■ Instruction
Turn the rows into a two-column CSV with the columns "ask" and "response", starting with the line with "Toggle Round-Ups off" and going on through the line with "click(90, 62)". Each row gets one line: its text in one quoted field and its answer in the other, with line breaks replaced by spaces.
╭──
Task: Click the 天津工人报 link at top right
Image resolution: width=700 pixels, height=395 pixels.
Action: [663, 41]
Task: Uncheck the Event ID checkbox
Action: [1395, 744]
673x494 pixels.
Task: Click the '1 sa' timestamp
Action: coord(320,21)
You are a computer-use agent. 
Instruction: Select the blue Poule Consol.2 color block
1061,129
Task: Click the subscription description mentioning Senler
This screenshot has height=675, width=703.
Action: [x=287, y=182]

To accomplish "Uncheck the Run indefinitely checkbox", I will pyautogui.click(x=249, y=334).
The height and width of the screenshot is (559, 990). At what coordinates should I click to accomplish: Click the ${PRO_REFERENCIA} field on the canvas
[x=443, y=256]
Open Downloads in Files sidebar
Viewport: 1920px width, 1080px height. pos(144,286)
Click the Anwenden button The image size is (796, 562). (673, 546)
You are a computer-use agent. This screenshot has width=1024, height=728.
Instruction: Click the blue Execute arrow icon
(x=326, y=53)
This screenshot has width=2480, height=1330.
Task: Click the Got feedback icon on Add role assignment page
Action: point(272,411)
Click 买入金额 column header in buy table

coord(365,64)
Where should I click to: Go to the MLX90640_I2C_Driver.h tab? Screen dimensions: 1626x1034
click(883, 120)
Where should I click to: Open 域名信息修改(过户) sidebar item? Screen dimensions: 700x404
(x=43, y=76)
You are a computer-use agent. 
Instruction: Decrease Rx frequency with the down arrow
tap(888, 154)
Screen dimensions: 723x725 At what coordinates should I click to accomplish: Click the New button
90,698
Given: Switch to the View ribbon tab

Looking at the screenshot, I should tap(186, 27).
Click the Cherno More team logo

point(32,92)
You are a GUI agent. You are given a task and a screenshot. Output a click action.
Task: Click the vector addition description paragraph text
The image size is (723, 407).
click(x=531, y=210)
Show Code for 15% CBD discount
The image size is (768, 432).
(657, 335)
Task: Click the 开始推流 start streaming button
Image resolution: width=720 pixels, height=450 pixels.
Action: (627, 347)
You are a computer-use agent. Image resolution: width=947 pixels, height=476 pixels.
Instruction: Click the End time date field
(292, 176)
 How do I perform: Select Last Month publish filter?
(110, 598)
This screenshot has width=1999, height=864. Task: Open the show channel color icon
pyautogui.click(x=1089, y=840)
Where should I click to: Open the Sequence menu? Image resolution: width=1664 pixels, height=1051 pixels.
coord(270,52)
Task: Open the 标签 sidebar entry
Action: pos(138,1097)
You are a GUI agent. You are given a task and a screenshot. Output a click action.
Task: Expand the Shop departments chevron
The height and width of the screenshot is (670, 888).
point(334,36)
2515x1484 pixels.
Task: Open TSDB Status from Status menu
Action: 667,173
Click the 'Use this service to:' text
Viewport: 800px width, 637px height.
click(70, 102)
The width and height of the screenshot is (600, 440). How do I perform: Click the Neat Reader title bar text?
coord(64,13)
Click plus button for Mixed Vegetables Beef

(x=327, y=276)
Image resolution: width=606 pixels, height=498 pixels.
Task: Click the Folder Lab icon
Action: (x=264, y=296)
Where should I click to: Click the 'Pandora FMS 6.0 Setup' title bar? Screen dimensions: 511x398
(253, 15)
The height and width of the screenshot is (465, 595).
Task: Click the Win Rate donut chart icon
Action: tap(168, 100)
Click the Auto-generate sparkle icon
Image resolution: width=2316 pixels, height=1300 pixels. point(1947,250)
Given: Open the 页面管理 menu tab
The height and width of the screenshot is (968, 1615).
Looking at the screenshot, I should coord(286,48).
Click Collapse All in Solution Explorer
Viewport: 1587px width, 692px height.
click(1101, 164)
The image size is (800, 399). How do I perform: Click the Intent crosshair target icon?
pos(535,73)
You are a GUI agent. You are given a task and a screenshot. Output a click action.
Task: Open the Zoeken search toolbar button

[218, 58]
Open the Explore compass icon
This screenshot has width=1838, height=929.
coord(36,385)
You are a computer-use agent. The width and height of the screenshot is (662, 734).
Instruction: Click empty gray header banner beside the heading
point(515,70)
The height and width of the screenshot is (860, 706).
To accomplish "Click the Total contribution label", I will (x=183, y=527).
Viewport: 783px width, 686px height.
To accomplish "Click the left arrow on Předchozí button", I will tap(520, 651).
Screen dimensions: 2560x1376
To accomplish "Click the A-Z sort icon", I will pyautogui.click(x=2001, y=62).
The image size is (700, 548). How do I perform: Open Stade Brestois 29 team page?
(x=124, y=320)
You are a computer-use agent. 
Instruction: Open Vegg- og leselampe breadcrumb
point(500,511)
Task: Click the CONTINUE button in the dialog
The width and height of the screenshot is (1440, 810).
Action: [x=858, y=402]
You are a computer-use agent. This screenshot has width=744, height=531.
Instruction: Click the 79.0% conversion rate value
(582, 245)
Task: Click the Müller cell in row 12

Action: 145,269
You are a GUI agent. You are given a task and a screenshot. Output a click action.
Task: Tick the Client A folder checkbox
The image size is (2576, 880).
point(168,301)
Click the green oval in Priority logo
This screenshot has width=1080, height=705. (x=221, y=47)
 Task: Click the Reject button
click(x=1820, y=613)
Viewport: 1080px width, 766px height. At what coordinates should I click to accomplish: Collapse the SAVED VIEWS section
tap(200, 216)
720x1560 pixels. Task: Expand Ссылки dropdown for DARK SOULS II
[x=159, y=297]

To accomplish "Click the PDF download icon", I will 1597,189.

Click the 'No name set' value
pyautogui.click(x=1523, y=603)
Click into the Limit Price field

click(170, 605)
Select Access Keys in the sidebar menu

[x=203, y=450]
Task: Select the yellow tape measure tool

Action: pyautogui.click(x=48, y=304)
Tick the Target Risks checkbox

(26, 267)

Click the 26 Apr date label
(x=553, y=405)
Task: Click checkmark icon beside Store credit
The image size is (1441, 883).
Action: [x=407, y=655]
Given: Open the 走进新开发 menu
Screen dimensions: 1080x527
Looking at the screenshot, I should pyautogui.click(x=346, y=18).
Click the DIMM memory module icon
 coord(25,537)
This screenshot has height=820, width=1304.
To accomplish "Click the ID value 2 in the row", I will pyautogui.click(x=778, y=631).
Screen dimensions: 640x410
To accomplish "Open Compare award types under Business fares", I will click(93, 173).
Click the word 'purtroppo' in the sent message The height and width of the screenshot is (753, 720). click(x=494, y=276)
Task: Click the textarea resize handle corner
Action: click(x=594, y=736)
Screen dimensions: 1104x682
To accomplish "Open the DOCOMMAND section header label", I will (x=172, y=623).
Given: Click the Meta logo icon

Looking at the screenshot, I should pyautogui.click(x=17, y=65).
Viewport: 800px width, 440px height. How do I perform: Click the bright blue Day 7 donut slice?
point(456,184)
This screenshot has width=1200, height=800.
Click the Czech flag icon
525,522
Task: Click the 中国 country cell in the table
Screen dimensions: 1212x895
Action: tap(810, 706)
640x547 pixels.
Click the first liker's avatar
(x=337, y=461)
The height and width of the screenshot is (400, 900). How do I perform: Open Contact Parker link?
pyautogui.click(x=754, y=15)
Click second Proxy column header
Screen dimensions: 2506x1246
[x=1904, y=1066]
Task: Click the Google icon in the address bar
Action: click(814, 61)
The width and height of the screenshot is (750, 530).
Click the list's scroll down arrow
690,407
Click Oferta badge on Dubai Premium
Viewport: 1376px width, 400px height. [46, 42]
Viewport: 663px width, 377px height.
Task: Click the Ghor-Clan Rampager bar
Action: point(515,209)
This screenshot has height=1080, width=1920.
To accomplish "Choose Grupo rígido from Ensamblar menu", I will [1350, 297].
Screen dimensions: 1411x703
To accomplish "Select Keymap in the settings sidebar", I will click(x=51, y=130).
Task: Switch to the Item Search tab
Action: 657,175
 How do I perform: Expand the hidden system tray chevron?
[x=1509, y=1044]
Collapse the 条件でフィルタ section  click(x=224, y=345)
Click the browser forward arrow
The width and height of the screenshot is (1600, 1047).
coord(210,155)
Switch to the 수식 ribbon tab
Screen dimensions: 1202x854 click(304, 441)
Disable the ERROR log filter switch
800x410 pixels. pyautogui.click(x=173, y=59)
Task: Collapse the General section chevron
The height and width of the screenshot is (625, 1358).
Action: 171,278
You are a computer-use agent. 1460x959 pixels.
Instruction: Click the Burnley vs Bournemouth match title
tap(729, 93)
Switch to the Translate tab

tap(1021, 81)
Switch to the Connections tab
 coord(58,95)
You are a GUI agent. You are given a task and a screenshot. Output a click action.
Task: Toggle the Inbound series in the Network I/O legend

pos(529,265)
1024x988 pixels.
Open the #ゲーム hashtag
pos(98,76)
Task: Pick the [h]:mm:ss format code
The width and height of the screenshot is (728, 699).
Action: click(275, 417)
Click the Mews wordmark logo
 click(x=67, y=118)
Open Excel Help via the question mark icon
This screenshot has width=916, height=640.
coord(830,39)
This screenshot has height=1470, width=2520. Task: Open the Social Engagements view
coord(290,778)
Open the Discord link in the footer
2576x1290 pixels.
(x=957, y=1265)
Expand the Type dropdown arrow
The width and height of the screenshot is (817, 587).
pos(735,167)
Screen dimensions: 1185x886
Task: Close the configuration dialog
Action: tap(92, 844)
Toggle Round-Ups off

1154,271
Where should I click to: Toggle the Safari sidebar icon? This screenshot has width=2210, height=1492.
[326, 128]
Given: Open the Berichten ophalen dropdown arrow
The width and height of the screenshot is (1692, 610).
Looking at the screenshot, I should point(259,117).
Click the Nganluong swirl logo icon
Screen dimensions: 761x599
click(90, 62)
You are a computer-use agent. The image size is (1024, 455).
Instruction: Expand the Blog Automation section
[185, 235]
╰──
■ Expected output
ask,response
"Toggle Round-Ups off","1154,271"
"Where should I click to: Toggle the Safari sidebar icon? This screenshot has width=2210, height=1492.","[326, 128]"
"Given: Open the Berichten ophalen dropdown arrow The width and height of the screenshot is (1692, 610).","Looking at the screenshot, I should point(259,117)."
"Click the Nganluong swirl logo icon Screen dimensions: 761x599","click(90, 62)"